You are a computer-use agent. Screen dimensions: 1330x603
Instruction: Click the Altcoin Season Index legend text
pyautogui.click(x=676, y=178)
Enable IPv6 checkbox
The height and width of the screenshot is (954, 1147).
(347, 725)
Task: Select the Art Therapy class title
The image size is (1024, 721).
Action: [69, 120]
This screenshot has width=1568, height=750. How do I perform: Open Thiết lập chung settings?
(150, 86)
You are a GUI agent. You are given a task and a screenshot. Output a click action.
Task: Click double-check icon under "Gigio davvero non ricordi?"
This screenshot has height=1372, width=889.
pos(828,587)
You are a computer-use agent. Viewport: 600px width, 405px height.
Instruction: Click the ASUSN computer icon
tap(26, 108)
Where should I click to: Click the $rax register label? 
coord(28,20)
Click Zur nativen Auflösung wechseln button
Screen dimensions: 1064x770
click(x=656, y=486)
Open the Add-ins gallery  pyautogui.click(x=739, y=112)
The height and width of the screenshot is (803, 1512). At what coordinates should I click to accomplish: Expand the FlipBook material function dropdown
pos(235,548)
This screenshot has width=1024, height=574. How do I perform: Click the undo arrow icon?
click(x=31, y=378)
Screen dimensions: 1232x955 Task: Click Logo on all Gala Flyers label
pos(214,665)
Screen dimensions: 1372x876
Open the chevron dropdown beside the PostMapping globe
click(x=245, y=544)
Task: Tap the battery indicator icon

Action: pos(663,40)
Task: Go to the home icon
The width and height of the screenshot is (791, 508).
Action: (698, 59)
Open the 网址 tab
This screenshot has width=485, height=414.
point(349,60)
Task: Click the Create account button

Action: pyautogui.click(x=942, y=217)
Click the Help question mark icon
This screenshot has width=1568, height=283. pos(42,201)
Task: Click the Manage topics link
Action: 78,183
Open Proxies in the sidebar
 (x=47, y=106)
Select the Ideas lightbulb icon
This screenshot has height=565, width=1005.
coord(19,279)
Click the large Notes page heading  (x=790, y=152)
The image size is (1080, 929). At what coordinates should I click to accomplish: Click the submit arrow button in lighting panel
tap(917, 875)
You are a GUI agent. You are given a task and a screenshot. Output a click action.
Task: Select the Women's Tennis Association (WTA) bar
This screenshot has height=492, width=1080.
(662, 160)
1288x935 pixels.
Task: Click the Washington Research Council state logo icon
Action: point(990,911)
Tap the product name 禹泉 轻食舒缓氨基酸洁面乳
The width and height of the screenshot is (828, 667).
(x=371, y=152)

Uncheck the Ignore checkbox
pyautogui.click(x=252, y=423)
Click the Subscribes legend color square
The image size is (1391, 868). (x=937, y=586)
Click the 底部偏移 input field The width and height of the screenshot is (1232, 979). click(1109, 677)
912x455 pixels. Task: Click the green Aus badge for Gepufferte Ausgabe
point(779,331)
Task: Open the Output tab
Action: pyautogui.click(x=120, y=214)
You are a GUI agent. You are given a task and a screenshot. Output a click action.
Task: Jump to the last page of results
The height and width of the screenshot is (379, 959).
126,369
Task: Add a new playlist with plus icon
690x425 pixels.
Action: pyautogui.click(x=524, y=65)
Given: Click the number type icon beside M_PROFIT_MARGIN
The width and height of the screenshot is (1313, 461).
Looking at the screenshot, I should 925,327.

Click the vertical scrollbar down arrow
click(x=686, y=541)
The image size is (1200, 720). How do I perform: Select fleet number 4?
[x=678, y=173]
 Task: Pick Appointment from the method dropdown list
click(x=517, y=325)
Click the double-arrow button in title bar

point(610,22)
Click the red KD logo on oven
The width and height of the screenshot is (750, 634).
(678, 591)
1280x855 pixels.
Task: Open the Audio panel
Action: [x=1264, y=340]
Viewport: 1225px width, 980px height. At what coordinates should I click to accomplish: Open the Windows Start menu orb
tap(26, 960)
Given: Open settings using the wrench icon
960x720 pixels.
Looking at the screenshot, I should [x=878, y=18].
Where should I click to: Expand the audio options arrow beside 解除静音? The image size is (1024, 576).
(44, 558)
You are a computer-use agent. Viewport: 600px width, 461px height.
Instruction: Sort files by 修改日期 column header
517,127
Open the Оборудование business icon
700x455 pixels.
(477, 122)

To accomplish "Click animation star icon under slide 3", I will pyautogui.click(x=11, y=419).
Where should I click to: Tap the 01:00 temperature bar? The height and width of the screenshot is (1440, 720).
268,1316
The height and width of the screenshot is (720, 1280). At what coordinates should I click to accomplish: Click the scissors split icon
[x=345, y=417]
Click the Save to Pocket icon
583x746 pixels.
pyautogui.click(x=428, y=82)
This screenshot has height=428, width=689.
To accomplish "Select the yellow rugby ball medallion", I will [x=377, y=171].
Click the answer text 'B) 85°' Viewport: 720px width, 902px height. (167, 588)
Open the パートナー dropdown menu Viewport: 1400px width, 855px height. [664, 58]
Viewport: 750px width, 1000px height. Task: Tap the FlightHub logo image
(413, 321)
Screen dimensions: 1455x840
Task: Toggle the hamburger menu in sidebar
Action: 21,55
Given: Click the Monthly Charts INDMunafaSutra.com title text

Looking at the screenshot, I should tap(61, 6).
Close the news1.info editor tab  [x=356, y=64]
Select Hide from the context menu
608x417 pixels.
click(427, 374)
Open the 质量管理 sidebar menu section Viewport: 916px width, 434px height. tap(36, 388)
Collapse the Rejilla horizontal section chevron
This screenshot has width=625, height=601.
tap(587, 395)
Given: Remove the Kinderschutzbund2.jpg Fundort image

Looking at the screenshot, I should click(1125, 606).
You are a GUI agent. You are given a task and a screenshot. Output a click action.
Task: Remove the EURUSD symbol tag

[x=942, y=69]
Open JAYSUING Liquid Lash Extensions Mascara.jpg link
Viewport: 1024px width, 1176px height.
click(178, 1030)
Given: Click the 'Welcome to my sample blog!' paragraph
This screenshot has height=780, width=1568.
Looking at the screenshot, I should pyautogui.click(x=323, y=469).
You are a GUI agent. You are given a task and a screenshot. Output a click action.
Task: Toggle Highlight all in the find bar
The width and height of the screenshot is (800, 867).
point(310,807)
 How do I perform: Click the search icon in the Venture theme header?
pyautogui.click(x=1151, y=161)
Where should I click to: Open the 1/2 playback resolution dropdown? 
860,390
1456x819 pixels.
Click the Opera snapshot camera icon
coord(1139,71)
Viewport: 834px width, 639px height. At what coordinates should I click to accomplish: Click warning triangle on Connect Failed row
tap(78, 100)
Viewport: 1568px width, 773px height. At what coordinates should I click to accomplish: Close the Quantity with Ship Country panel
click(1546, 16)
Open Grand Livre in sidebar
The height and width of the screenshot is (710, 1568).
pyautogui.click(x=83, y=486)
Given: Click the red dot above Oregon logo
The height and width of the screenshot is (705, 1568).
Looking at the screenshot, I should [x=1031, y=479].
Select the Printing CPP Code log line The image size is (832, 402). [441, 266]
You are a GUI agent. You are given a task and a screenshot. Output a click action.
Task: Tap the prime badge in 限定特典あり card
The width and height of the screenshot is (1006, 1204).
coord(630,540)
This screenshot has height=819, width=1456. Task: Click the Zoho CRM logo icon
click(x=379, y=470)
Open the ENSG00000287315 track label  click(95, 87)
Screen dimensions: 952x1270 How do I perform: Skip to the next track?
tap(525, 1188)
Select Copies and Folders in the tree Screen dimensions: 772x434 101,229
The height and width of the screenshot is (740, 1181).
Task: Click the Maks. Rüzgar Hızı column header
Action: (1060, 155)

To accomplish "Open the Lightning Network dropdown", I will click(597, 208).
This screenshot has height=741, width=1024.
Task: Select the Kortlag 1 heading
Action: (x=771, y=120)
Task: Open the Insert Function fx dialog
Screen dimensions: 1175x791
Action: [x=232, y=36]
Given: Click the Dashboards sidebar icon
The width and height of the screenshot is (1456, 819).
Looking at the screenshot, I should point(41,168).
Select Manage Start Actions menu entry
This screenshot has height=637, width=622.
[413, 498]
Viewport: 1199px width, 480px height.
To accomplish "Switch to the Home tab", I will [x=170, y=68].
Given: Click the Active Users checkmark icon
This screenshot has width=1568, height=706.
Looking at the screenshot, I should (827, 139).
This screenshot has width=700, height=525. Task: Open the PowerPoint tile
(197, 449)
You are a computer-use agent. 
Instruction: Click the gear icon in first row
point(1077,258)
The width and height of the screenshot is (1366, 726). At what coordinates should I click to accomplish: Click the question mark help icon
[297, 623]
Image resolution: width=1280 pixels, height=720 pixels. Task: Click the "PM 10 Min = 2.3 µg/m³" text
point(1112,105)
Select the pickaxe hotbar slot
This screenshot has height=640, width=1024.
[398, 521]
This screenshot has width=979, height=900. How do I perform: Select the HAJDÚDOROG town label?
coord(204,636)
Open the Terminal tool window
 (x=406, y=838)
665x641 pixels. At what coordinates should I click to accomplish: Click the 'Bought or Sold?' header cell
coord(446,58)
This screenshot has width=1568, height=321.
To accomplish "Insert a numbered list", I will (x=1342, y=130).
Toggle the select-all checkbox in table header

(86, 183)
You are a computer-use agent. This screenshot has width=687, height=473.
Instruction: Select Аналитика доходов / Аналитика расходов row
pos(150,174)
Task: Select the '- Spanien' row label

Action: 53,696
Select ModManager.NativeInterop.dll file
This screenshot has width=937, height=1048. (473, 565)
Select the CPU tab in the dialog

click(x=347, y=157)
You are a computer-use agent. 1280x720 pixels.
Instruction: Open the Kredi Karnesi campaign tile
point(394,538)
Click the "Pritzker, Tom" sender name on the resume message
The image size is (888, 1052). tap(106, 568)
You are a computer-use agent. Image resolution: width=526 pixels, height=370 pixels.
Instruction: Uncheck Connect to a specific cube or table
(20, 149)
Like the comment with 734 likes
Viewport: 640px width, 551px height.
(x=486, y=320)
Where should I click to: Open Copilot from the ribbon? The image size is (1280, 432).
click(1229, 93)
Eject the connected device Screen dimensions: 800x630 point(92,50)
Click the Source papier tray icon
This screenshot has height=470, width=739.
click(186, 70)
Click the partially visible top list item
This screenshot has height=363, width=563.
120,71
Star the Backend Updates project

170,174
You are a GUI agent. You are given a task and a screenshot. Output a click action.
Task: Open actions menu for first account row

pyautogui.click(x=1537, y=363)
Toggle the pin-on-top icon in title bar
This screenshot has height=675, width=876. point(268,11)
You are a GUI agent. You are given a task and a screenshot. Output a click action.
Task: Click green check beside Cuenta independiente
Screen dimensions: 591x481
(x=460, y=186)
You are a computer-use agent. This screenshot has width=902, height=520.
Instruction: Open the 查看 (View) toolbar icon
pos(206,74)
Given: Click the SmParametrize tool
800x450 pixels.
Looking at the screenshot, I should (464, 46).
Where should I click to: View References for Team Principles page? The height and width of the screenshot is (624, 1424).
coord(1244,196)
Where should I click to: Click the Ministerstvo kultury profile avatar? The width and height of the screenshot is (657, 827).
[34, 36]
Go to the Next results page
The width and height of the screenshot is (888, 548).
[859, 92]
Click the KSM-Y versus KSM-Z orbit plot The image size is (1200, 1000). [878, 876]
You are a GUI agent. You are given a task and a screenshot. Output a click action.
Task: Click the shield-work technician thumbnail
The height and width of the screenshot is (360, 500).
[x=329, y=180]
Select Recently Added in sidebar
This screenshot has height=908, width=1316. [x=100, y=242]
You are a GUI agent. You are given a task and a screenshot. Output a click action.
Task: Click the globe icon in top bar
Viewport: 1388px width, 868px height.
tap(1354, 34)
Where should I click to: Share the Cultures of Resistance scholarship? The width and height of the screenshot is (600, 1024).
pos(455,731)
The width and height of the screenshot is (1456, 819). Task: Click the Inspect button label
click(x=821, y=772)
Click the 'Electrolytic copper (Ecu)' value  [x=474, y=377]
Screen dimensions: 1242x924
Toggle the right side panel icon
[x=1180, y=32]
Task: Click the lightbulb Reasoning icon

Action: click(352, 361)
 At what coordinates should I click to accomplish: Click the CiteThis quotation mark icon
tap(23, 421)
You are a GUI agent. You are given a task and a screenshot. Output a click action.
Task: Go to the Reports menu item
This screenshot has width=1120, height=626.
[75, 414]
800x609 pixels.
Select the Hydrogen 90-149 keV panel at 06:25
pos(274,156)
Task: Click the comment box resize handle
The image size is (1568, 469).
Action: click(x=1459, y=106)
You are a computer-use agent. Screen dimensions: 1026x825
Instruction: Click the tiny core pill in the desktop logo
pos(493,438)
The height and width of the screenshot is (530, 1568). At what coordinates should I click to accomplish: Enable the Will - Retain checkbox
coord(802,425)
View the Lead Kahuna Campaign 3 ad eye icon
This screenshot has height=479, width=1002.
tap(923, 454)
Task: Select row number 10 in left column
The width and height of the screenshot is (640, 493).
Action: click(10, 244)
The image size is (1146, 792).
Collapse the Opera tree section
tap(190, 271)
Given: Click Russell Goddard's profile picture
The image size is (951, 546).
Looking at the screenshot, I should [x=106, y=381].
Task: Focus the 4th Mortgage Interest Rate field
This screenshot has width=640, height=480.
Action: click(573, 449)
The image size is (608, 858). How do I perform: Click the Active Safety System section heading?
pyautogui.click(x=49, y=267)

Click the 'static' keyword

★ ★ ★

*WORK TO BE COMPLETED*
Proceeding from the line containing "Click the Help question mark icon" through the line containing "Click the large", transcribe the lines above exactly, both end lines included.

*THE ANSWER*
Click the Help question mark icon
This screenshot has width=1568, height=283. pos(42,201)
Task: Click the Manage topics link
Action: 78,183
Open Proxies in the sidebar
 (x=47, y=106)
Select the Ideas lightbulb icon
This screenshot has height=565, width=1005.
coord(19,279)
Click the large Notes page heading  (x=790, y=152)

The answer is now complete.